_What the task asks_. For the material below, return exactly the lines starting at the one holding "[Brown] (50, 2012)" and ending at the one holding "[Camel] (50, 2248)", counting both as part of the range.

+ + + + + + +

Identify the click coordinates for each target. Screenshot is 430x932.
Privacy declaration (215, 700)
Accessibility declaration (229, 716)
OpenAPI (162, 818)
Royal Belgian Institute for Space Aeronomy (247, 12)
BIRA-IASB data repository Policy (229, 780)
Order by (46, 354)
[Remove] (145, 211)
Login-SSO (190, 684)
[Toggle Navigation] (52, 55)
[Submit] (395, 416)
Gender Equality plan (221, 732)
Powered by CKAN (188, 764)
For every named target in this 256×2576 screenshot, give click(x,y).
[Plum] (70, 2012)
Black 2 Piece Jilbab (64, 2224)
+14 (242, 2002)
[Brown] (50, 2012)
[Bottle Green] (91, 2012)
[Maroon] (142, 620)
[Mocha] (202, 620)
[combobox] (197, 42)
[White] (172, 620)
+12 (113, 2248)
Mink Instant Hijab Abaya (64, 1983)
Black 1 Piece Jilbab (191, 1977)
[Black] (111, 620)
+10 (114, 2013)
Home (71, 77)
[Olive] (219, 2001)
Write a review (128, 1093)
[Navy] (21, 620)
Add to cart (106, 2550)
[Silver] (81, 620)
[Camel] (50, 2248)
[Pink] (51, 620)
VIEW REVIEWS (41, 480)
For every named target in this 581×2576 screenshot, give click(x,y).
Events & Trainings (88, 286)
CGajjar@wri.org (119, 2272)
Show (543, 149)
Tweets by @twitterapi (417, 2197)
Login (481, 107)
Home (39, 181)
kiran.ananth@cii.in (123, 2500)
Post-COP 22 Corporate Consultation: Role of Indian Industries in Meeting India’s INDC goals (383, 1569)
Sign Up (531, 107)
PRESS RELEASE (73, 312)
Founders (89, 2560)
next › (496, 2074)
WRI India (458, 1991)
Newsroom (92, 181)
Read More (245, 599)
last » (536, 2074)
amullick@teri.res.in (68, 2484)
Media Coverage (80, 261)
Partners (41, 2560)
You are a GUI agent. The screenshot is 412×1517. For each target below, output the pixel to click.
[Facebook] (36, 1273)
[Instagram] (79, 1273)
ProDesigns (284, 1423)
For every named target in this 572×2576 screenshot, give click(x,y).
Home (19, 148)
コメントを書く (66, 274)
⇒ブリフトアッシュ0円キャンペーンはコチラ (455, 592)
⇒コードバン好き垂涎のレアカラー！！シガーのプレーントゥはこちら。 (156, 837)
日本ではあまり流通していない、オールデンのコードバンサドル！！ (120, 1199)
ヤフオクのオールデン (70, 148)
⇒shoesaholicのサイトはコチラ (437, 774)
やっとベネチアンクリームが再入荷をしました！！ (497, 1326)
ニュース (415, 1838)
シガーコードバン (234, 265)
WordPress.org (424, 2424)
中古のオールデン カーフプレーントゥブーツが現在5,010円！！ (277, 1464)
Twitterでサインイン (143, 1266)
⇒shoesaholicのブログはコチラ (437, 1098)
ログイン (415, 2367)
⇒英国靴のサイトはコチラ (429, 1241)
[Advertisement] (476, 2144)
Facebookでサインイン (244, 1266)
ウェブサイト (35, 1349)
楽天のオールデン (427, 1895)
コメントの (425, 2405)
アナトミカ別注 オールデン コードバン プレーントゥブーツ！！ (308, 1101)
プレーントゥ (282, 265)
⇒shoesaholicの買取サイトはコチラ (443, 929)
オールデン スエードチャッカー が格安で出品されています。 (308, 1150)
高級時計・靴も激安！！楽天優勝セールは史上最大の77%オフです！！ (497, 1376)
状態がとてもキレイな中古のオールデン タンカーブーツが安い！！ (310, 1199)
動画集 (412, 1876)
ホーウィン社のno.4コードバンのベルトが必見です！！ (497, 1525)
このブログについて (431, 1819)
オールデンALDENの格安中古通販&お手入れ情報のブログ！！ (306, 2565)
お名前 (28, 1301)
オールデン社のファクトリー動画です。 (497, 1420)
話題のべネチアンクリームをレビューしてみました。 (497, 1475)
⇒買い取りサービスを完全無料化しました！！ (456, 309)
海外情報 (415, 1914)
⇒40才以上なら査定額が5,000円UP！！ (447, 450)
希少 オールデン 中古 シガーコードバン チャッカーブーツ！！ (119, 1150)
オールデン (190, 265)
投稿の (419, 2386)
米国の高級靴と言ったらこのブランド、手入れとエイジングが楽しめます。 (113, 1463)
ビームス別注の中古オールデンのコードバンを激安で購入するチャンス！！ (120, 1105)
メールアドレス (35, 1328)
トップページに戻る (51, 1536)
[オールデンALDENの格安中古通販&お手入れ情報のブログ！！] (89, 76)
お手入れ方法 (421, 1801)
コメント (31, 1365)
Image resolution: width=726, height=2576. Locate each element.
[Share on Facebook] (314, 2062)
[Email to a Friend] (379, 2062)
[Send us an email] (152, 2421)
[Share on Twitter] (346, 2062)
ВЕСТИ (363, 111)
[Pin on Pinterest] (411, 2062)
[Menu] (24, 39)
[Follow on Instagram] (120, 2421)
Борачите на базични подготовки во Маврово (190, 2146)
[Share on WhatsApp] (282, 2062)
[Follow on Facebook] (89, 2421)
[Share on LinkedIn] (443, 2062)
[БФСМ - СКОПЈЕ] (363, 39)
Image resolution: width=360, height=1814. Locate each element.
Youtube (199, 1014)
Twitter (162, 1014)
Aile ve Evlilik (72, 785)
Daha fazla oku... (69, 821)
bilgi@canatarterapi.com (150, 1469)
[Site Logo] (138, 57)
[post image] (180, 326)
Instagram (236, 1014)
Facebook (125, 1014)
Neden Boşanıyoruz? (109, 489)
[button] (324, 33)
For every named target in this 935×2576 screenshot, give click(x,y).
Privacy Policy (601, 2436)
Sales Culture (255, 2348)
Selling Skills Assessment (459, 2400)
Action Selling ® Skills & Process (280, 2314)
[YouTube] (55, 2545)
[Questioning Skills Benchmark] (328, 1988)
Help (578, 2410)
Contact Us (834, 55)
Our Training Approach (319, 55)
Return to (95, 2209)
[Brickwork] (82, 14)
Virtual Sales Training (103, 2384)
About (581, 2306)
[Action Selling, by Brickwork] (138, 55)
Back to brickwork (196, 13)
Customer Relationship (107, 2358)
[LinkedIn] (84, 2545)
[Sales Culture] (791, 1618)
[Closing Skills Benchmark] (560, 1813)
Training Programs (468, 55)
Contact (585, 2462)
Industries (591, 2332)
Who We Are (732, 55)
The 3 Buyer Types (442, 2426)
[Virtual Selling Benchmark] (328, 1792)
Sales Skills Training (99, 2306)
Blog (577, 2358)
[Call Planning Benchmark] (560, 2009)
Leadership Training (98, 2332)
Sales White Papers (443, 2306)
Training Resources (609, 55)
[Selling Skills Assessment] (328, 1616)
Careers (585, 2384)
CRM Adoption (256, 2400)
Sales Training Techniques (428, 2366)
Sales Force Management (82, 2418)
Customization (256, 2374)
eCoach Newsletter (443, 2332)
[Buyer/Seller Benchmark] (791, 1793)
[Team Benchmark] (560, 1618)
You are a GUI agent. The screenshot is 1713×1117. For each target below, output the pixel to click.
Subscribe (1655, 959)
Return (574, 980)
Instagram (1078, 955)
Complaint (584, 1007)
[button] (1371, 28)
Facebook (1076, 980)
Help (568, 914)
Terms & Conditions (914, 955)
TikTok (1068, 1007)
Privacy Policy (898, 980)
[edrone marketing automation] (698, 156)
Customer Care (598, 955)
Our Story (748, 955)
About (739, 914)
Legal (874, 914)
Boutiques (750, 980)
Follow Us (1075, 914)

+ + + + + + +

_Output for this task_.
[Brown] (50, 2012)
[Bottle Green] (91, 2012)
[Maroon] (142, 620)
[Mocha] (202, 620)
[combobox] (197, 42)
[White] (172, 620)
+12 (113, 2248)
Mink Instant Hijab Abaya (64, 1983)
Black 1 Piece Jilbab (191, 1977)
[Black] (111, 620)
+10 (114, 2013)
Home (71, 77)
[Olive] (219, 2001)
Write a review (128, 1093)
[Navy] (21, 620)
Add to cart (106, 2550)
[Silver] (81, 620)
[Camel] (50, 2248)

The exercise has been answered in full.